Doch ist noch stets in meiner Brust ein Kampf,
Wenn ich die Sittsamkeit, die keuschen Blicke,
Die Bangigkeit, die sie in meinen Armen
So oft befiel, das schüchterne Erröthen,
Wenn ich dies all' in mein Gedächtniß rufe,
So schelt' ich jede Anklag' nur Verläumdung.
Allein die Macht der Zauberei ist groß,
Die hat sie in ein andres Weib verwandelt,
Die innre Bosheit arg heraus gekehrt,
Wie man in Träumen oft die eignen Wünsche
Zum innigsten Entsetzen kennen lernt.

Golo tritt herein.

Siegfried. Wie bist du in dem Jahr so bleich geworden,
So kranken Blickes, seit wir uns nicht sahn?
Ich habe dich kaum wieder kennen mögen.

Golo. Wie kann es anders, da die ew'ge Sorge
Um euch und euer Liebstes mich verzehrte?
Wär' ich auch nicht so euer Freund wie Diener,
Vernähm' ich die Geschichte als ein Fremder,
So würd' ich doch der Menschheit Loos beweinen,
So würd' ich eigner Kraft nicht mehr vertrauen.

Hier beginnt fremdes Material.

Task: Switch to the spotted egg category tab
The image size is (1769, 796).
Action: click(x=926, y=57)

Siegfried. Was ist aus meinem Hause doch geworden?
Der Sitz des Friedens ein Verräthernest.
Gut, daß ich nicht den Bösewicht mehr finde,
Mein Grimm würd' ihm ein härter Leid bereiten.

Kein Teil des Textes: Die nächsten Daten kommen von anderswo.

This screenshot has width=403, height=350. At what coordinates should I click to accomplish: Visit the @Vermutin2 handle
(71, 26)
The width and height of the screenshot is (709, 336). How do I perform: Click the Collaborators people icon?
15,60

Golo. Er ist nicht mehr und heimlich schon begraben,
Ich sorgte stets dafür, daß nicht zu ruchtbar
Die Schande eures edlen Hauses würde.

Siegfried. Sehr wohl gethan: o! unglücksvolle Zeit,
Daß dieses Uebelthun mir Wohlthun ist!
Was sagtest du mir doch von jener Frau,
Die in der Kunst der Weissagung erfahren?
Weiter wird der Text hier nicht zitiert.